I give it an A+!
I have some lore and continuity thoughts below, primarily from the point of view of an insufferable Tolkien nerd. Spoilers ahead, DO NOT READ IF YOU HAVE NOT SEEN IT
- The tone is perfect, and they do a really good job of making this “Not Lord of the Rings,” complete with the implication that Bilbo likely embellished parts of the story. It’s lighthearted without being goofy or dumb, and captures that sense of innocence of a time much less dark and dreary. I suspect this might throw off some who are less familiar with Tolkien’s work, who expect every one of his stories to feel like LoTR, but we know better, don’t we? There are many different stories in Middle-Earth with many different purposes.
- Radagast plays a prominent role toward the beginning of the film, but you’d never expect he was an addition to the main narrative. Of course he is mentioned in The Hobbit, but now what he was up to is fleshed out a bit, and fits very well into the larger story in which Gandalf is involved. He acts to set off the story’s side plot, revolving around Dol Guldur.
- The Necromancer of Dol Guldur - Beautifully woven into the main story. Not much to go on so far, but just enough to let you know that evil’s brewing in Mirkwood. My one complaint here is that the Witch King (or his ghost?) shows up briefly in Dol Guldur like a cheap Scooby Doo villain. Having the Nazgul return with the Necromancer’s rise is a fine way to adapt the story, though the visual part of that was a little weird. I’ll be withholding judgement until I see it again.
- The Witch-King - Galadriel states that the Witch King was defeated and buried in Angmar, which makes no sense at first, but then I got to thinking about it. They’ve basically kept the same events as Tolkien’s legendarium, but have moved up certain dates and condensed timelines. An obvious difference is moving up the Necromancer’s return, but another here is that the Nazgul did not become wraiths until very recently. The implication of the film version of The Hobbit is that the Witch-King still caused all the same trouble he did in the books, but he was still in a corporeal form, more or less. While in the books, becoming a wraith was a gradual transition over centuries or thousands of years, in the movie it seems that they more or less held on to a body until that body was destroyed, but their Rings (and Sauron’s general power) won’t let them die proper. Very little in the books is directly contradicted, as Tolkien never expressly states when exactly Ringwraiths became wraiths. It could have even been only during the War of the Ring, or whenever Sauron actually took the Nine Rings for himself again.

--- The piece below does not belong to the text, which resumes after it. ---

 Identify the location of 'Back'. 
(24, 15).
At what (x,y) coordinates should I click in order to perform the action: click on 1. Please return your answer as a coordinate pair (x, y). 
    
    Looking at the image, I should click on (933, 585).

- Elrond - Remember how Elrond was an asshole in the other movies for no clear reason? Well they fixed him! Hugo Weaving completely sells a happy, generous Elrond who is not a dick to anyone. This honestly was one of the biggest and most pleasant surprises of the film. Presumably the movie logic was that in LoTR he was more stressed out about the War of the Ring and Aragorn not being terribly interested in becoming king, which I’ll accept.

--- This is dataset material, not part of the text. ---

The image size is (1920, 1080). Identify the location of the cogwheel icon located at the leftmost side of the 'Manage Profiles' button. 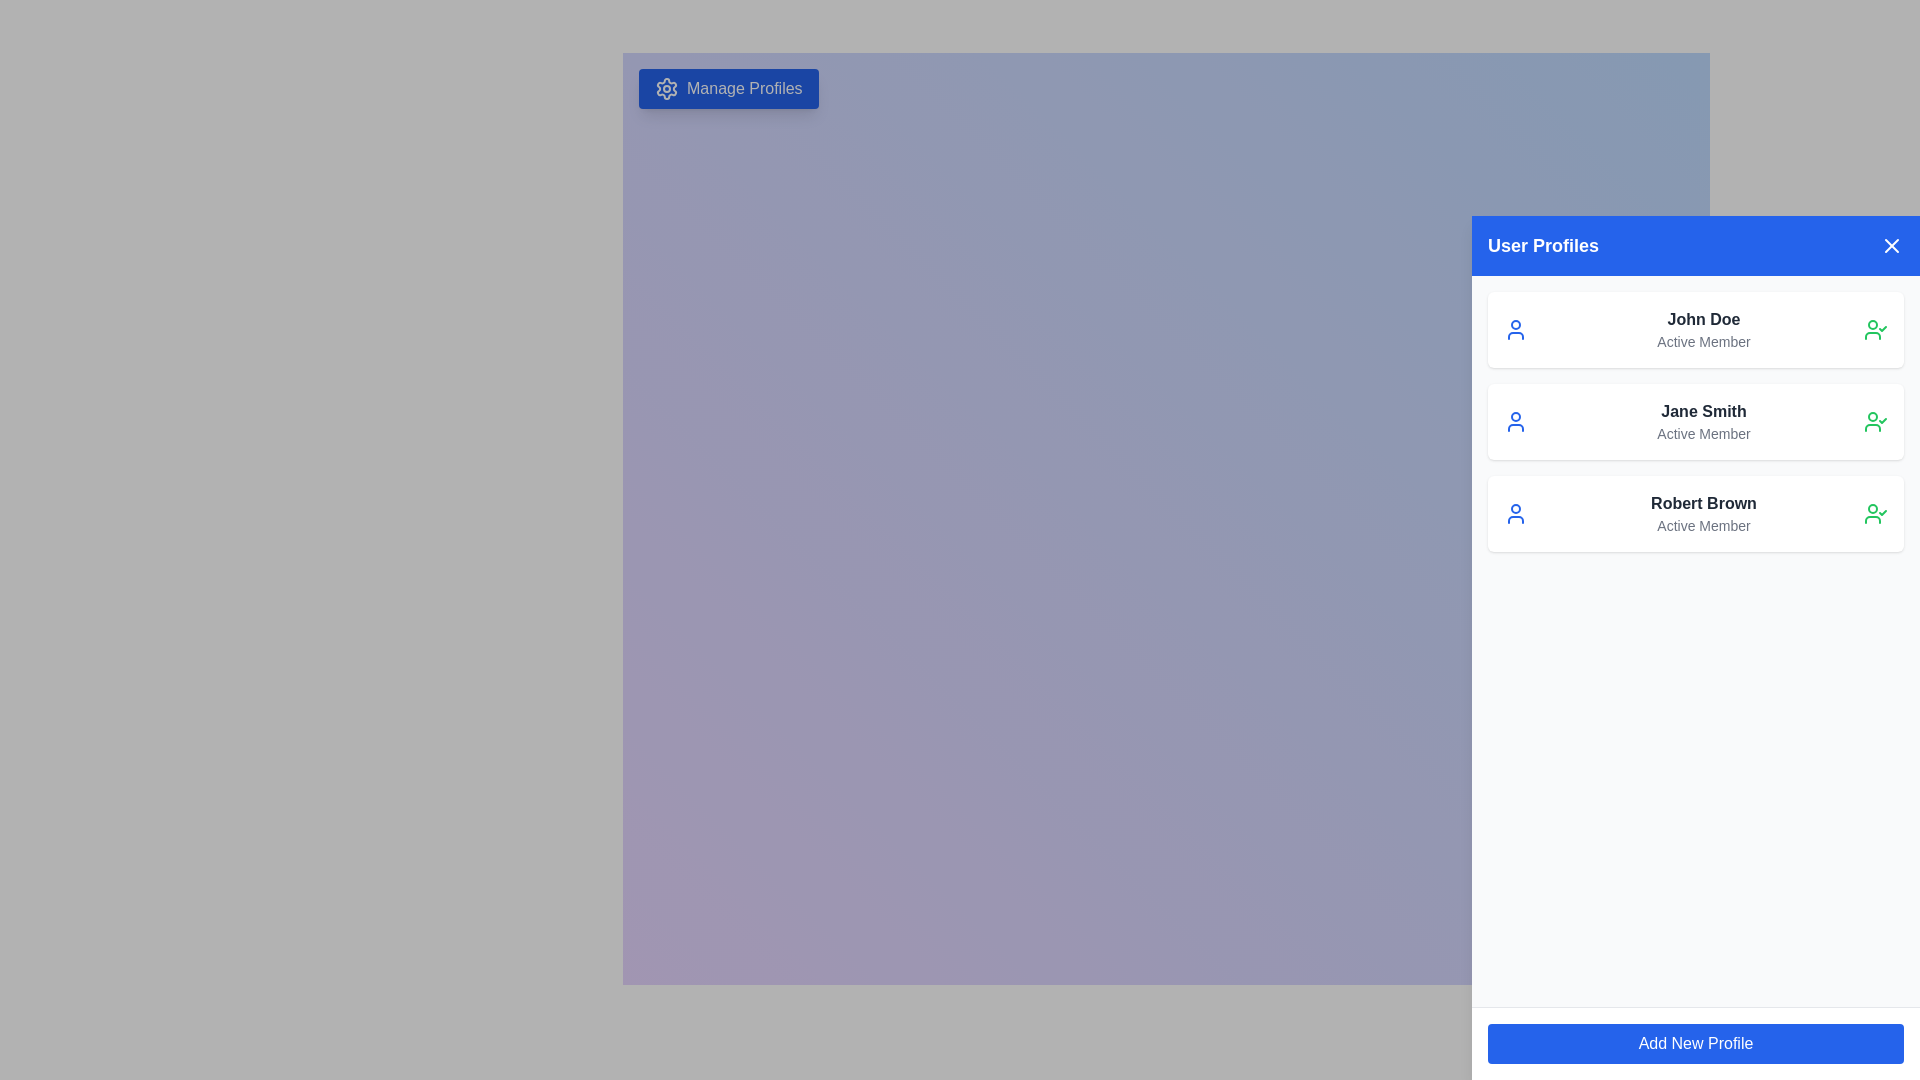
(667, 87).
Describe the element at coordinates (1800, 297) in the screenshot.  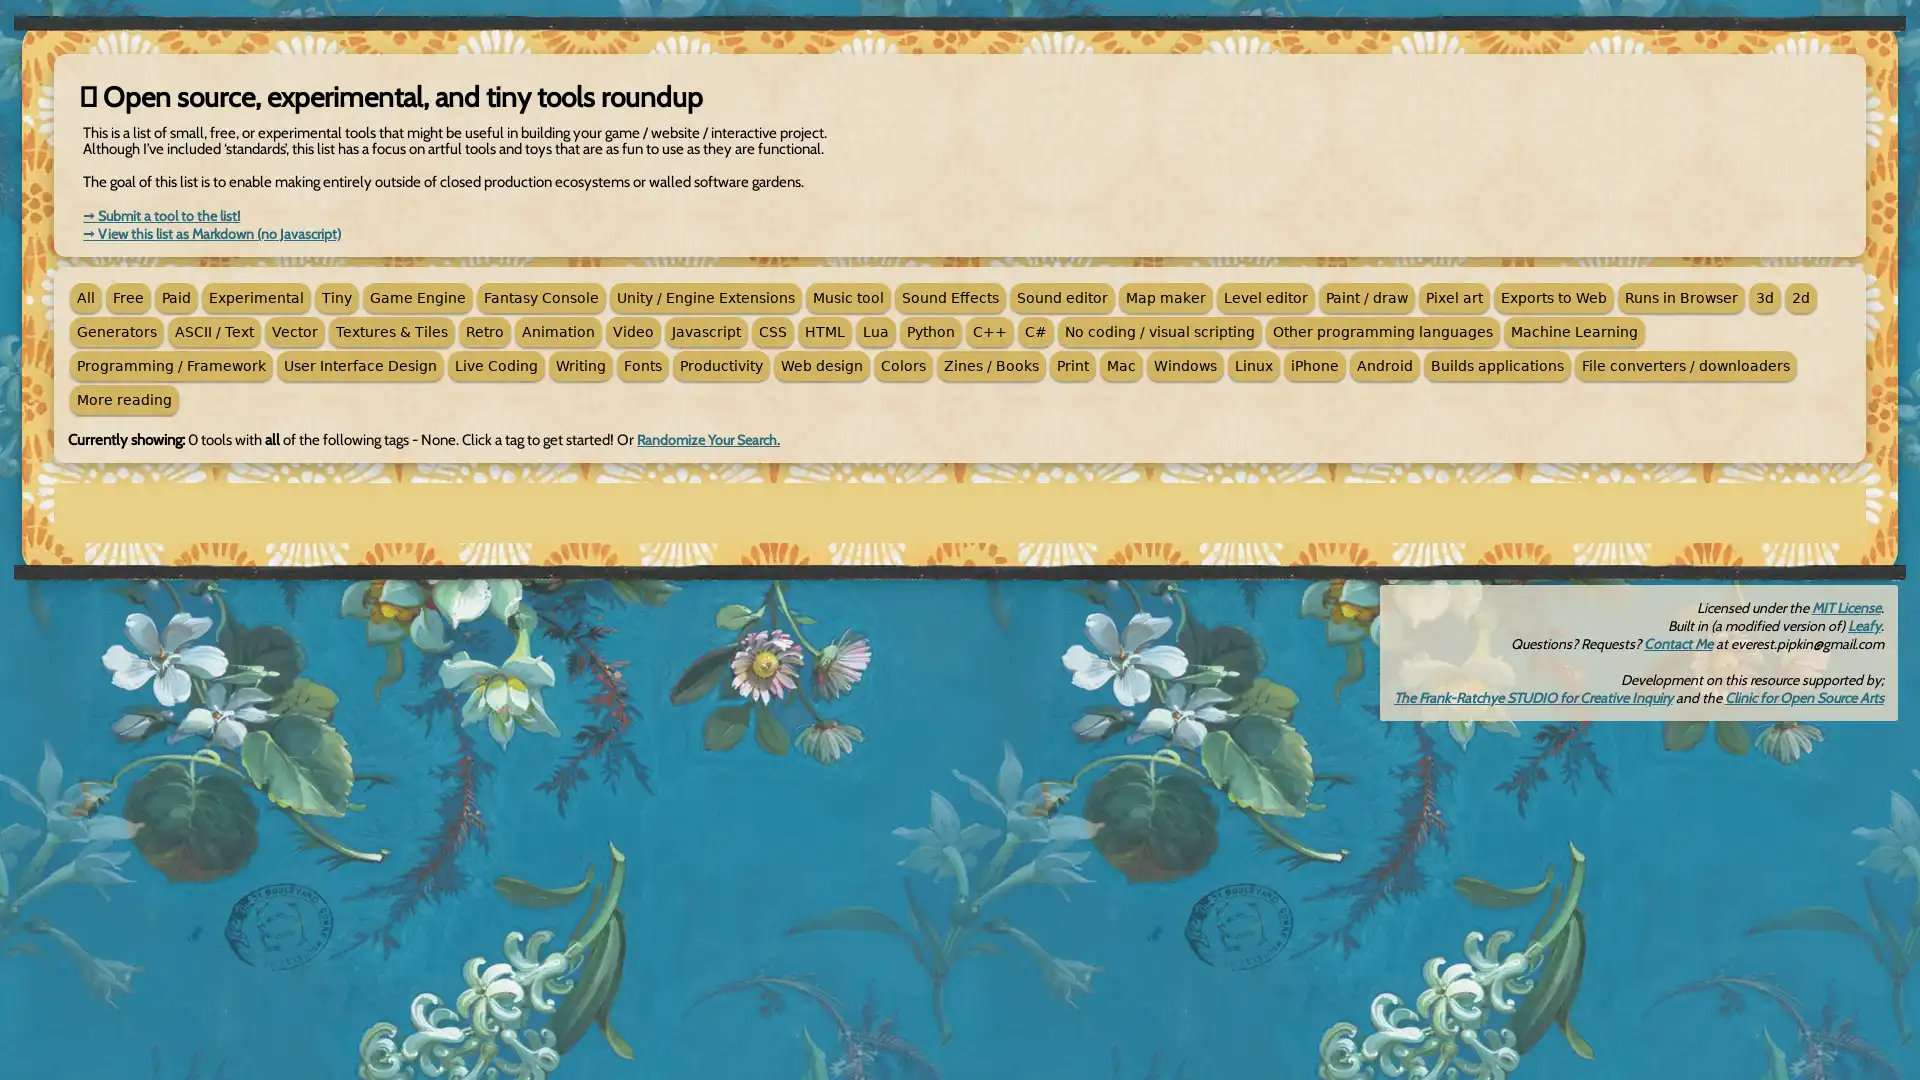
I see `2d` at that location.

- The White Council - The “behind the scenes” meddlings of the White Council (as described in the appendices of RoTK) are introduced very naturally. All of the drama you’d expect- Saruman being skeptical of Gandalf and Radagast, Elrond as the straight man, Galadriel being Gandalf’s biggest fan - it’s all there and performed wonderfully. You can really tell Gandalf’s had enough of Saruman, and you get just a hint that Saruman’s got plans of his own.
- Azog becomes sort of this side villain in the story. Instead of being killed during the Battle of Azanulbizar, Azog only lost a hand to Thorin Oakenshield (who at the time, of course, uses some oak for a shield). He has a habit of hunting the Dwarf party with a small band of Warg riders throughout the film. This is definitely the largest departure from the books, but the scenes are infrequent and to be honest, it’s a nice way of reminding you of the larger and older history between the Dwarves and Orcs, and that their quest is about more than just getting a pile of treasure back. Azog’s presence only emphasizes existing themes and scenes, and never detracts from what was originally going on.
- Bilbo is incredible. Martin Freeman is the best Hobbit that ever Hobbited.
Final thoughts: a really great, well-paced movie that effectively combined The Hobbit book with Tolkien’s additional material extremely well. I went in with a lot of reservations about how they were going to make this into three films, but honestly it all makes sense now.